Monday, May 13, 2013 | | foliage, garden design, How, When, What-we-do, Idea Garden, perennials, planting, Rock Garden, Spring, volunteers, wish list
I think we outdid ourselves. In the last couple of weeks Gail, Betsy, the volunteers, and I planted about 700 perennials and a handful of shrubs. Going into our planning season this past winter, Gail and I both thought that we wouldn’t place big perennial orders this year. Then the catalogs arrived and we couldn’t help ourselves. Our excuse is that we want these gardens to be wow-full and inspire visitors. We want to stay au courant, plant what the kids are planting now, try new things to see if they really are as great as their write-ups, and retry old favorites that might deserve a comeback. So we didn’t hold back when we went to nurseries and plant sales either.

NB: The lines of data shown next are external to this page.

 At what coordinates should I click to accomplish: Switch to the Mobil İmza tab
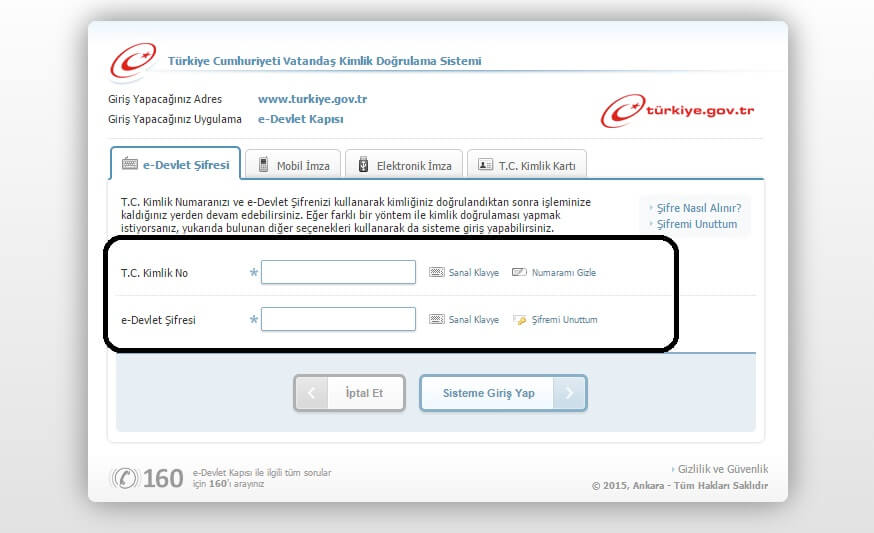point(294,165)

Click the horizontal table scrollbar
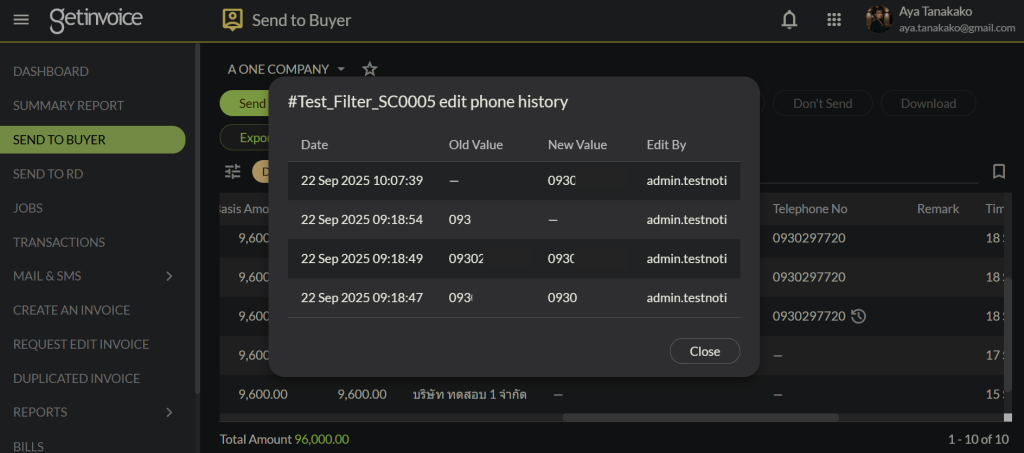click(700, 417)
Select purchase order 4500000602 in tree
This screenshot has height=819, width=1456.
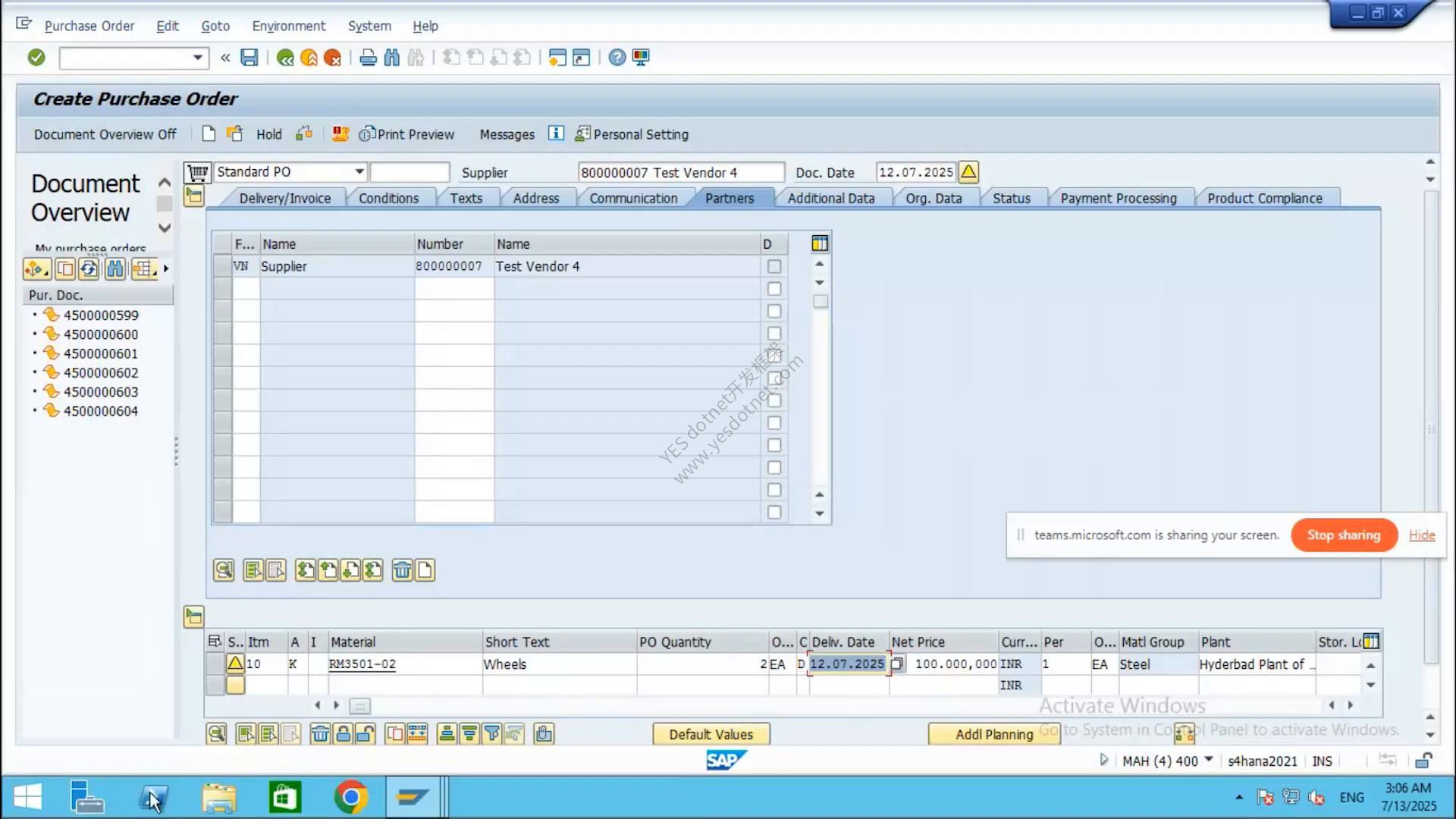(x=100, y=373)
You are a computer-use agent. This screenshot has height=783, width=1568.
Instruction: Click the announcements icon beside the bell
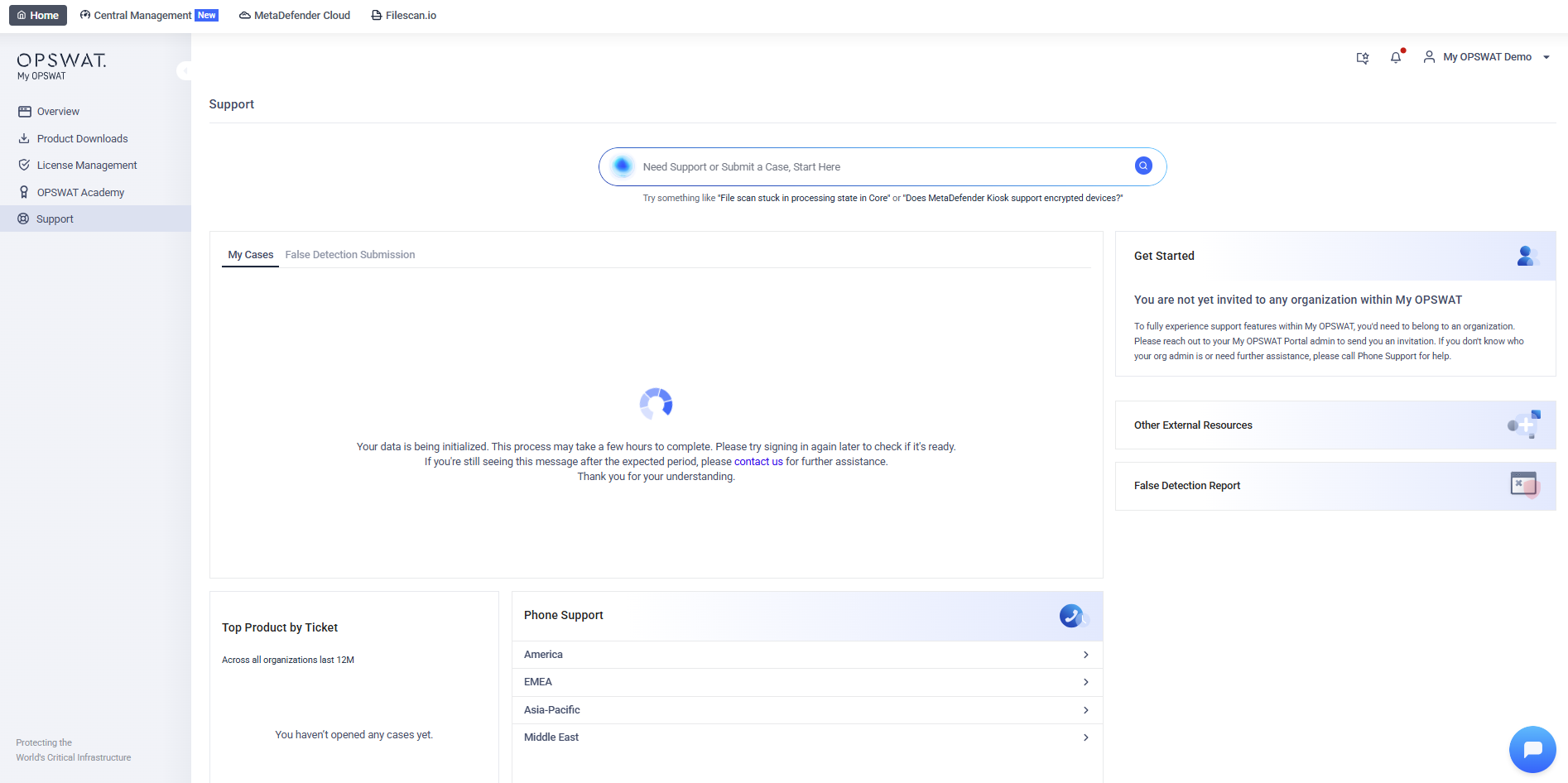(1362, 58)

I’m pretty excited to finally try bowman’s root (Gillenia trifoliata a.k.a Porteranthus), a native described as “tough” with delicate gaura-like flowers and red fall foliage. We placed it both in the pollinator garden and the Rock Garden where seriously tough conditions will give it the true test. I can’t wait to see if the ‘Blonde Ambition’ blue grama grass (Bouteloua gracilis) is the stunner I think it might be, and I have wanted blackberry lily (Belamcanda chinensis) for ages but had trouble finding it. Here’s hoping it takes off like this regular old passalong plant is supposed to.
Our new “foliage bed” was too much fun to shop for. Of course we have to try new heucheras and were assured that ‘Citronelle’ (both Gail and I are suckers for chartreuse foliage), ‘Encore’, and ‘Dark Secret’ are as awesome as they come. We finally have the perfect spot to try shredded umbrella plant (Syneilesis aconitifolia) but we still haven’t found the exactly right place for sycamore-leaf false nettle (Boehmeria platanifolia), which by all accounts is one of the coolest, hippest foliage plants for partial shade. (Why didn’t we have that yet? It doesn’t matter. We have it now. ) Catchfly (Silene latifolia ‘Rollie’s Favorite’) is already earning its keep in the Rock Garden. Even if it doesn’t survive (and why wouldn’t it? — drought maybe?) I’d use it like an annual especially if it continues to bloom all season like the description says it will (after a shearing).
Even though it seemed last year like our gardens were getting saturated perennial-wise, somehow, miraculously, there’s always room for newbies in May. (It’s not so miraculous actually. Removing giant patches of place-holding rudbeckia and Shasta daisy is my favorite way to open up new plant slots, especially at home.)
Have you been planting perennials too? Any you’re especially excited about?